■ Work to complete: Word for word, repeat each of the records below.

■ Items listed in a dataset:
== Segment start ==
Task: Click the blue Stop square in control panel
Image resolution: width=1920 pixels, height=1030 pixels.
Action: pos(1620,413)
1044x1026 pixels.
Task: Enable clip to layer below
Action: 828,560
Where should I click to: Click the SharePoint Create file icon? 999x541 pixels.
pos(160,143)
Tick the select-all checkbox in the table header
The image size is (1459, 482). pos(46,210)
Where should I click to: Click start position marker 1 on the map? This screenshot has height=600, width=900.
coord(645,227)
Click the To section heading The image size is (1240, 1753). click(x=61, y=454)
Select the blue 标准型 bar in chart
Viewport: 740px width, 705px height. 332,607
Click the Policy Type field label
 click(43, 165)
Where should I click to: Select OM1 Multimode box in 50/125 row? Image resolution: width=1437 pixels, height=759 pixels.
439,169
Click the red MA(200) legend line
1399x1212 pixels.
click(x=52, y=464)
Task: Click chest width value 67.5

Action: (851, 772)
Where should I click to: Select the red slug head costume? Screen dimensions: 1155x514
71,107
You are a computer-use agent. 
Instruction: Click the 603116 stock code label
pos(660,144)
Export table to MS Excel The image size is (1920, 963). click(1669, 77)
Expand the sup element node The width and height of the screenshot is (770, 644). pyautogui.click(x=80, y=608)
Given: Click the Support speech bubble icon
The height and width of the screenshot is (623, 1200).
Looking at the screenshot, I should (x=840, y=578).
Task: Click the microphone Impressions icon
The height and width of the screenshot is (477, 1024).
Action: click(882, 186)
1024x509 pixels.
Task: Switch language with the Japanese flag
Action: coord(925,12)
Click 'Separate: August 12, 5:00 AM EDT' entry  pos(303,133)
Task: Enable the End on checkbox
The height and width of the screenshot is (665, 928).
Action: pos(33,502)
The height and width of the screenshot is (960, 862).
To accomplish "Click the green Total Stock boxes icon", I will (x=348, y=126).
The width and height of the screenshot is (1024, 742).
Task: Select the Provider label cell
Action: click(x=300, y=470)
== Segment end ==
■ Result for this task:
Task: Click the blue Stop square in control panel
Image resolution: width=1920 pixels, height=1030 pixels.
Action: pos(1620,413)
1044x1026 pixels.
Task: Enable clip to layer below
Action: 828,560
Where should I click to: Click the SharePoint Create file icon? 999x541 pixels.
pos(160,143)
Tick the select-all checkbox in the table header
The image size is (1459, 482). pos(46,210)
Where should I click to: Click start position marker 1 on the map? This screenshot has height=600, width=900.
coord(645,227)
Click the To section heading The image size is (1240, 1753). click(x=61, y=454)
Select the blue 标准型 bar in chart
Viewport: 740px width, 705px height. 332,607
Click the Policy Type field label
 click(43, 165)
Where should I click to: Select OM1 Multimode box in 50/125 row? Image resolution: width=1437 pixels, height=759 pixels.
439,169
Click the red MA(200) legend line
1399x1212 pixels.
click(x=52, y=464)
Task: Click chest width value 67.5

Action: (851, 772)
Where should I click to: Select the red slug head costume? Screen dimensions: 1155x514
71,107
You are a computer-use agent. 
Instruction: Click the 603116 stock code label
pos(660,144)
Export table to MS Excel The image size is (1920, 963). click(1669, 77)
Expand the sup element node The width and height of the screenshot is (770, 644). pyautogui.click(x=80, y=608)
Given: Click the Support speech bubble icon
The height and width of the screenshot is (623, 1200).
Looking at the screenshot, I should (x=840, y=578).
Task: Click the microphone Impressions icon
The height and width of the screenshot is (477, 1024).
Action: click(882, 186)
1024x509 pixels.
Task: Switch language with the Japanese flag
Action: coord(925,12)
Click 'Separate: August 12, 5:00 AM EDT' entry  pos(303,133)
Task: Enable the End on checkbox
The height and width of the screenshot is (665, 928).
Action: pos(33,502)
The height and width of the screenshot is (960, 862).
To accomplish "Click the green Total Stock boxes icon", I will (x=348, y=126).
The width and height of the screenshot is (1024, 742).
Task: Select the Provider label cell
Action: click(x=300, y=470)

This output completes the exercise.